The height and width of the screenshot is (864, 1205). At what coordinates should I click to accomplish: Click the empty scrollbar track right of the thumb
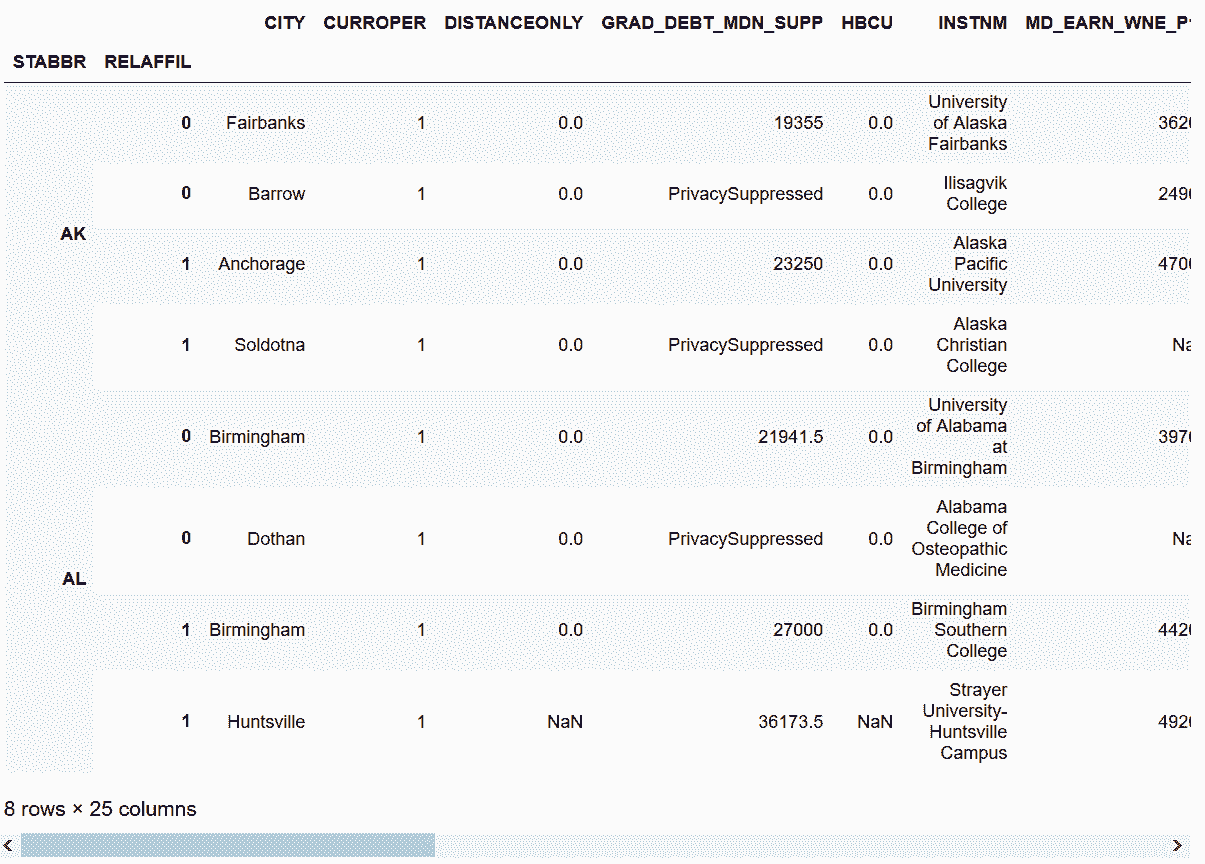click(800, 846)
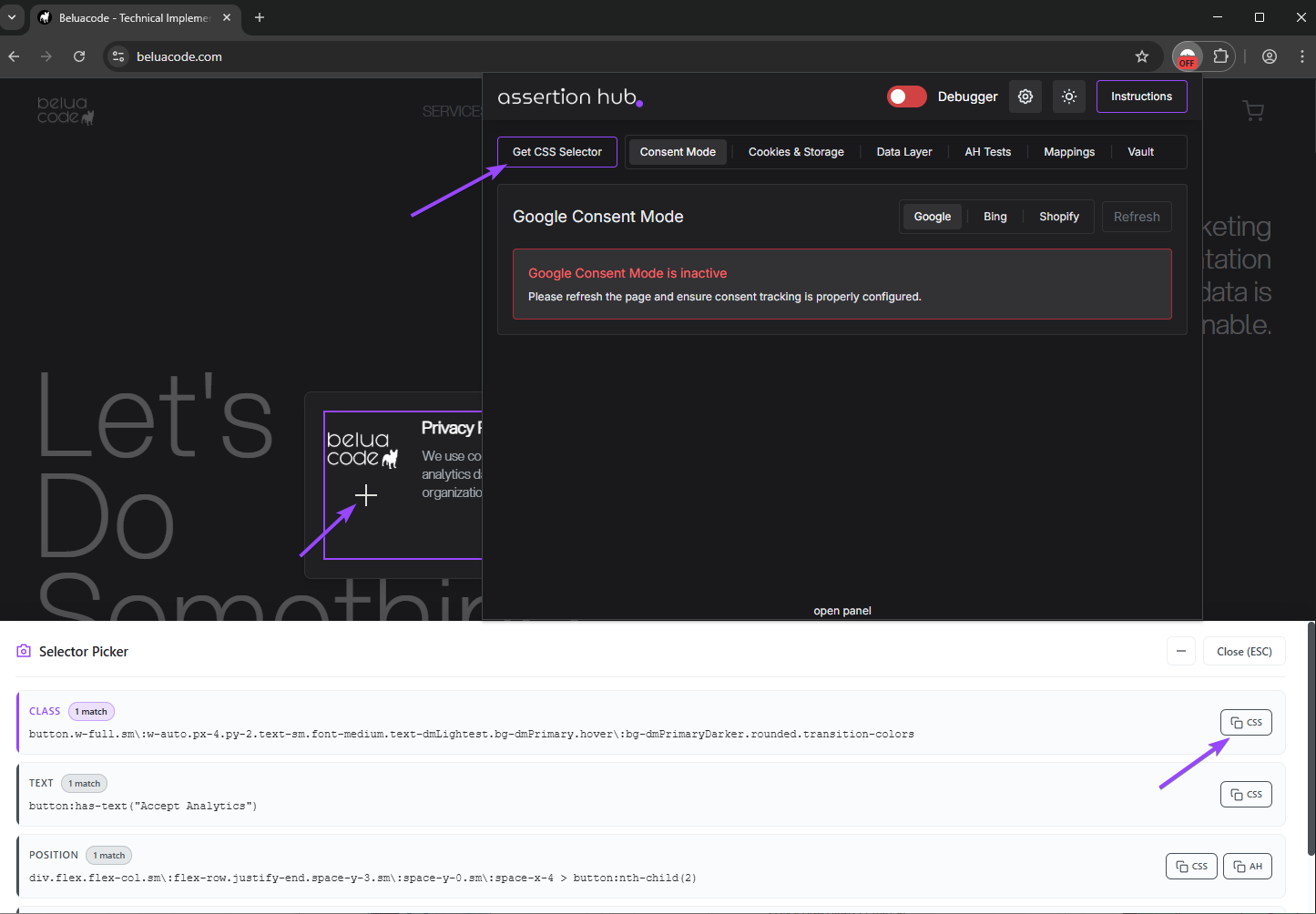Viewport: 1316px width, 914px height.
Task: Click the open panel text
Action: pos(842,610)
----
**TASK OBJECTIVE**
Please repeat every line from the listing above exactly as it appears. Drop the pictures.

**REPLY**
The height and width of the screenshot is (864, 1205). At what coordinates should I click to accomplish: Click the empty scrollbar track right of the thumb
click(800, 846)
Viewport: 1316px width, 914px height.
Task: Click the open panel text
Action: pos(842,610)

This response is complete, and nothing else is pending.